San Luis Obispo, CA 93401
Originally published in the 1940s, George Washington's World is one of the "World of" books by historical writer Genevieve Foster. (Other titles include Augustus Caesar's World, and The World of Columbus and Sons.)
I'm a huge fan of Foster's writing, and her horizontal approach to history (viewing the events of a period of time through the life of one of its most significant personages).
Most Americans immediately think of the Revolutionary War when they hear George Washington's name, and the genius of Foster's method is that when you've finished this book, you'll likely associate his name with several other historical happenings. By linking events in world history with the six categories that she has divided Washington's life into (boy, soldier, farmer, commander of the Continental forces during the American Revolution, mere citizen, and first president of the United States), she has given students of history several "pegs" on which to hang new (or previously miscategorized) information.
If there is anything that I would caution someone about with regards to this book, it's the sheer amount of information. It's a lot to digest (345 pages). But the wonderfully illustrated two-page spreads that Foster has sprinkled throughout the book do a great job of serving both as a review of what has been learned and a visual aid in remembering it. (There are several maps and other helpful illustrations as well).

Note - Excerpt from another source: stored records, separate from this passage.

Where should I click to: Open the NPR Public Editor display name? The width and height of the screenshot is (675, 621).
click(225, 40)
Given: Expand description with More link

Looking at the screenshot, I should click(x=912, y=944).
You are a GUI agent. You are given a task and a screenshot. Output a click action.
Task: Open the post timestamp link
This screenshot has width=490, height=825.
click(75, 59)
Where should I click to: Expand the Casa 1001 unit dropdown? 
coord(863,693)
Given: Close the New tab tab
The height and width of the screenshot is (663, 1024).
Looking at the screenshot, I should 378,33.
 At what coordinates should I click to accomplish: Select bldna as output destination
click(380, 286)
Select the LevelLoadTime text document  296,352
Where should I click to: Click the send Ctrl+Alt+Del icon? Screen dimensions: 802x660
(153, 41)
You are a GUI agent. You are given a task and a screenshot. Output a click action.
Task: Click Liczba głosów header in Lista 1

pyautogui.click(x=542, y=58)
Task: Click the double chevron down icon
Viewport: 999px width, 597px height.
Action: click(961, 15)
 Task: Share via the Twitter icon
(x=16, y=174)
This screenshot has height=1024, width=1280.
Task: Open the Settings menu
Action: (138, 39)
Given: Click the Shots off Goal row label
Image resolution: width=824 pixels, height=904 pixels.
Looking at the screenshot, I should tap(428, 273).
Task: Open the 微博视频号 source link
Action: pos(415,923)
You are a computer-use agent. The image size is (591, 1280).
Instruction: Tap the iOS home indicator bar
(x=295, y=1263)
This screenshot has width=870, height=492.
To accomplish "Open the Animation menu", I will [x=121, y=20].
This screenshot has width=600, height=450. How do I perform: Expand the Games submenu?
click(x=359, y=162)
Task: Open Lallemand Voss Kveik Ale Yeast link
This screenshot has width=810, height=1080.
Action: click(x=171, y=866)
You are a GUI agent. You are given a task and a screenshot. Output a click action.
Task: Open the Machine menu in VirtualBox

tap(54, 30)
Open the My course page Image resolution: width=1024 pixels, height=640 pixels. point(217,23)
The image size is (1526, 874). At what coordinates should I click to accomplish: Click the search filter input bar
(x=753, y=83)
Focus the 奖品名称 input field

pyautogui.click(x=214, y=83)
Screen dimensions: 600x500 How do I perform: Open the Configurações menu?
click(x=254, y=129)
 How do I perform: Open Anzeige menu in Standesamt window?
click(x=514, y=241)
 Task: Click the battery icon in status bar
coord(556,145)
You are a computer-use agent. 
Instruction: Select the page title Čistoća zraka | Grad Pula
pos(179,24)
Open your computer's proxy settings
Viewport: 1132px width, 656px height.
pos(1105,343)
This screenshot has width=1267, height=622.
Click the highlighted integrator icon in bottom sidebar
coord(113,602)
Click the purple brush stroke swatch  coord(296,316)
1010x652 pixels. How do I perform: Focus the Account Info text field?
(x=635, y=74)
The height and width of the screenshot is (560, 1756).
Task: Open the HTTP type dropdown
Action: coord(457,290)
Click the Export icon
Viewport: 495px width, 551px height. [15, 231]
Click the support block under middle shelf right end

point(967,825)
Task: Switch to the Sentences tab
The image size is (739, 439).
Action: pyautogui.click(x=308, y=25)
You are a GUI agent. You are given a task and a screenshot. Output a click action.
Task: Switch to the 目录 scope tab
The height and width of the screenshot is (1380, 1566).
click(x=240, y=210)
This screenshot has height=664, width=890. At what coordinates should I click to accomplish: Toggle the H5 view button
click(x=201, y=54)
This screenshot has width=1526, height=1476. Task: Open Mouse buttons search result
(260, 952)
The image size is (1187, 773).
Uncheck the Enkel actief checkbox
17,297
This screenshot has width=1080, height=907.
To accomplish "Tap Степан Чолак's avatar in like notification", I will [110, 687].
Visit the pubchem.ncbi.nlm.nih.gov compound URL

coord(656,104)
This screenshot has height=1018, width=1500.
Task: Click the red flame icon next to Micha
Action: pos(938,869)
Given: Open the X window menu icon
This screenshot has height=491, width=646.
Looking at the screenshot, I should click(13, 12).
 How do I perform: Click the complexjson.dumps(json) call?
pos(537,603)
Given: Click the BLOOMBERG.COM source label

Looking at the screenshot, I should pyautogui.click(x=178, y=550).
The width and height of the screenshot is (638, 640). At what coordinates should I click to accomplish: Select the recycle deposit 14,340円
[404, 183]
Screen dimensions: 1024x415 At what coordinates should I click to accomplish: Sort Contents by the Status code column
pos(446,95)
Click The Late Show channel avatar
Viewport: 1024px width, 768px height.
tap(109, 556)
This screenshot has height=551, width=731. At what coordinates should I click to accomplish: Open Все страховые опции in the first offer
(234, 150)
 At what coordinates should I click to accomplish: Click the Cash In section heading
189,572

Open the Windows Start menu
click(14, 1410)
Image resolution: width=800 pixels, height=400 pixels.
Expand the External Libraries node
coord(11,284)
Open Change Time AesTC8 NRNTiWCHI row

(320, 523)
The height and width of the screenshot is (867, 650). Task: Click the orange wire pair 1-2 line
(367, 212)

The Beautiful Feet website recommends this book for 4th graders and up. In my house, they're most suitable for middle schoolers. The amount of history contained in one of these volumes is sizeable, but the clear, concise writing makes it easily understandable. Foster's writing has what I consider one of the best qualities in historical narrative: objective presentation without sanitization from opinion. Really teaching history, in my mind, involves asking seemingly unanswerable questions--questions like whether or not Benjamin Banneker convinced Thomas Jefferson that blacks were equal to whites or if Jefferson could even allow himself to be convinced, at all. Foster does that, and more.
The topics touched on in George Washington's World are big, as big as history itself. If you choose to delve deeper into American or world history, this will serve as an excellent starting point, but I also think that it is quite sufficient on its own, as a thumbnail sketch of history during the 18th century.
History is a story, and Genevieve Foster tells it well.